Consider the following code, which uses the ND4J library to create a simpler version of the "moons" test data set:
val n = 100
val n1: Int = n/2
val n2: Int = n-n1
val outerX = Nd4j.getExecutioner.execAndReturn(new Cos(Nd4j.linspace(0, Math.PI, n1)))
val outerY = Nd4j.getExecutioner.execAndReturn(new Sin(Nd4j.linspace(0, Math.PI, n1)))
val innerX = Nd4j.getExecutioner.execAndReturn(new Cos(Nd4j.linspace(0, Math.PI, n2))).mul(-1).add(1)

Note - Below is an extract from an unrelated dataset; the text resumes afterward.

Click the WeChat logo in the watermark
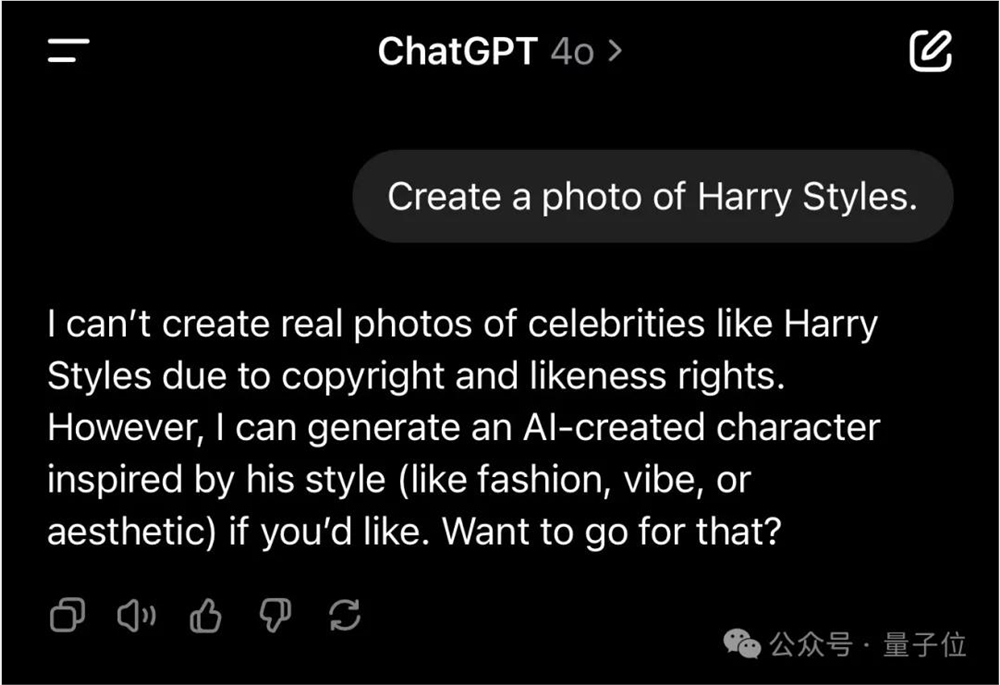The height and width of the screenshot is (685, 1000). (743, 645)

val innerY = Nd4j.getExecutioner.execAndReturn(new Sin(Nd4j.linspace(0, Math.PI, n2))).mul(-1).add(1)
val X: INDArray = Nd4j.vstack(
Nd4j.concat(1, outerX, innerX), // 1 x n
Nd4j.concat(1, outerY, innerY) // 1 x n
) // 2 x n
val y: INDArray = Nd4j.hstack(
Nd4j.zeros(n1), // 1 x n1
Nd4j.ones(n2) // 1 x n2
) // 1 x n
println(s"# y shape: ${y.shape().toList}") // 1x100
println(s"# y data length: ${y.data().length()}") // 100
println(s"# X shape: ${X.shape().toList}") // 2x100
println(s"# X row 0 shape: ${X.getRow(0).shape().toList}") // 1x100
println(s"# X row 1 shape: ${X.getRow(1).shape().toList}") // 1x100
println(s"# X row 0 data length: ${X.getRow(0).data().length()}") // 200 <- !
println(s"# X row 1 data length: ${X.getRow(1).data().length()}") // 100
On the second to last line, X.getRow(0).data().length()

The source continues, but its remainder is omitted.